Governo desiste de adiar Censo e prevê R$ 2 bilhões para pesquisa em 2021

Governo desiste de adiar Censo e prevê R$ 2 bilhões para pesquisa em 2021


O governo desistiu de adiar o Censo Demográfico para 2022 e garantiu R$ 2 bilhões na proposta de Orçamento de 2021 para a realização da pesquisa, a mais detalhada sobre a realidade de cada pedaço do Brasil e considerada imprescindível para a definição de políticas públicas.

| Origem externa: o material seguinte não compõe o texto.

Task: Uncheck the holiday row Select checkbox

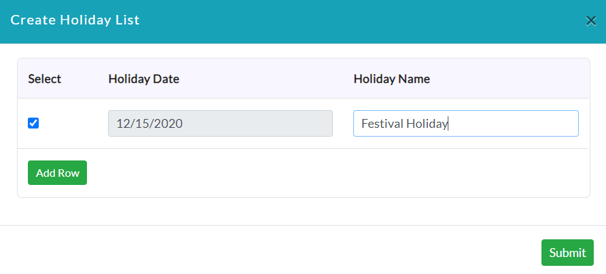Action: click(33, 124)
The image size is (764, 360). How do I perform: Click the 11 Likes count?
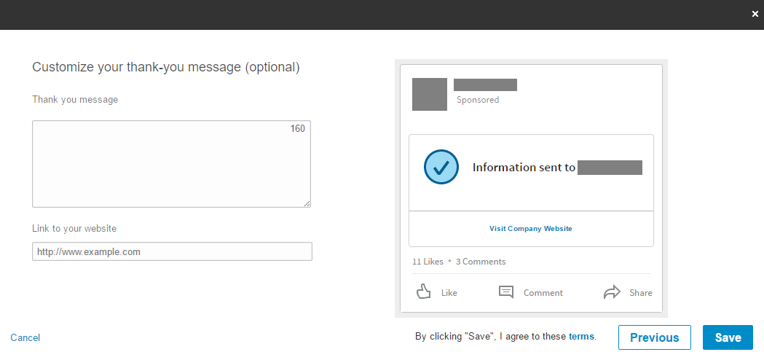point(428,262)
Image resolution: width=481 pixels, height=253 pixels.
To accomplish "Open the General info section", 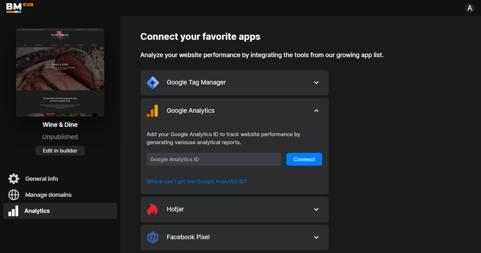I will [x=41, y=178].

O governo Jair Bolsonaro cogitou adiar o levantamento para turbinar os recursos para o Ministério da Defesa. A proposta foi fortemente criticada por economistas e especialistas em políticas públicas. O Censo seria realizado neste ano, mas foi adiado devido à pandemia do novo coronavírus, já que requer a ida dos entrevistadores a todos os domicílios do País. Um novo adiamento poderia prejudicar as séries históricas de dados.

Em entrevista ao Estadão há duas semanas, o ex-presidente do IBGE Roberto Olinto disse que seria um "escândalo inaceitável" se o governo decidisse adiar o Censo para 2022 para irrigar recursos ao Ministério da Defesa. Para ele, o risco de fazer a pesquisa em ano de eleição é usá-la para fazer propaganda do governo.

Os dados da população brasileira são atualizados a cada dez anos. Hoje, o que se sabe da população é com base em estimativa do Censo de 2010. Quanto mais se afasta da base do Censo, mais impreciso fica o dado para a definição de políticas públicas, inclusive distribuição de recursos para Estados e Municípios.

Os pesquisados do Censo visitam a casa de todos os brasileiros para traçar uma radiografia da situação de vida da população nos municípios e seus recortes internos, como distritos, bairros e outras realidades. Esse nível de minúcia não é alcançado em outras pesquisas do IBGE feitas por amostragem, que entrevistam apenas parcela da população.